Volkswagen’s Africa boss Thomas Schaefer is placing a $50 million bet on a new business built around ride-hailing and car-sharing in Africa. VW is using Rwanda as its laboratory.
“It was almost an industrial experiment,” Schaefer informed Reuters.
The German automaker’s project was released with some fanfare last December in Kigali – the capital and largest city of the country- but since then barely sufficient information has been revealed about how it has progressed.
VW informed Reuters the app for its “Move” ride-service now had over 23,000 registered users in Kigali. However just around 2,200 of those are active users – a fairly modest uptake so far in the city of more than 850,000 people.
In July, the ride-hailing service averaged 384 rides per day, a figure VW stated it aimed to double.
It may be a longshot but, if successful, the Rwandan project could help plot a future course for the automaker, and others, in Africa’s challenging auto sector by securing a foothold in the country’s rapidly growing ride-hailing space.
Industry experts are divided on the usefulness of the plan, with some questioning if the automaker can compete with the likes of Uber and Bolt in Africa or, in light of those firm’ losses, if it should even try.

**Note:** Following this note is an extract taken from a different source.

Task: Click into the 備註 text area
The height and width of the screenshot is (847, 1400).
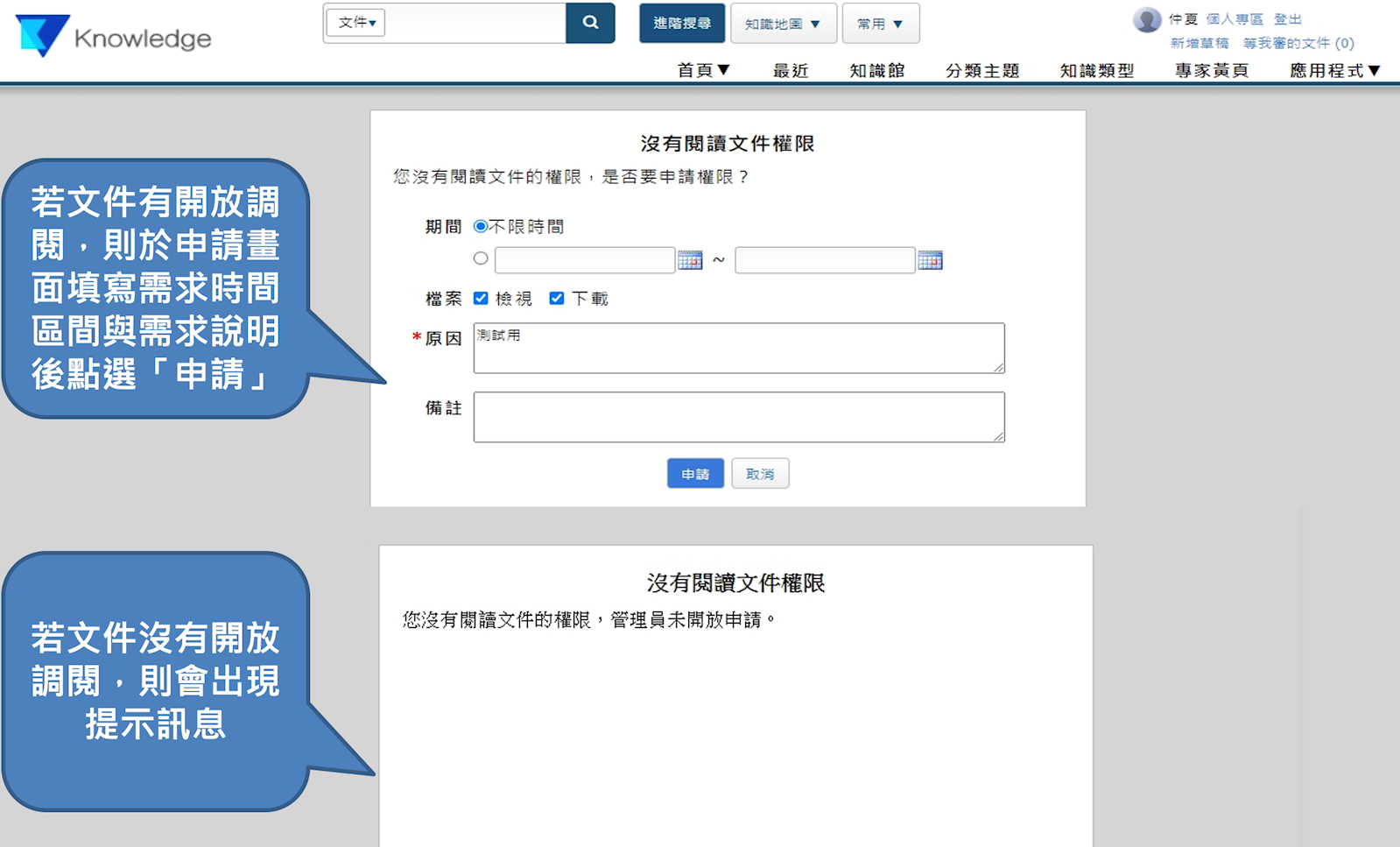Action: [x=738, y=417]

While VW finds Kigali to be an ideal test ground, offering a data sample that’s statistically significant at a reasonable cost, critics state the city – where Uber and Bolt are absent – is not an accurate gauge of conditions in larger markets.
Schaefer stated that the experiment was still in its early stages, and that he’d like to give the business model a two-year test run before evaluating it.
And though it hasn’t yet considered a timeframe, Volkswagen informed Reuters it was already looking to Ghana in West Africa and Ethiopia, an increasingly reforming market of some 100 million people, as initial targets for an expansion of its mobility business.
International automakers such as VW, Nissan, Toyota, Honda and Peugeot, are also looking towards the potential in Africa, where incomes and consumer aspirations are on rise.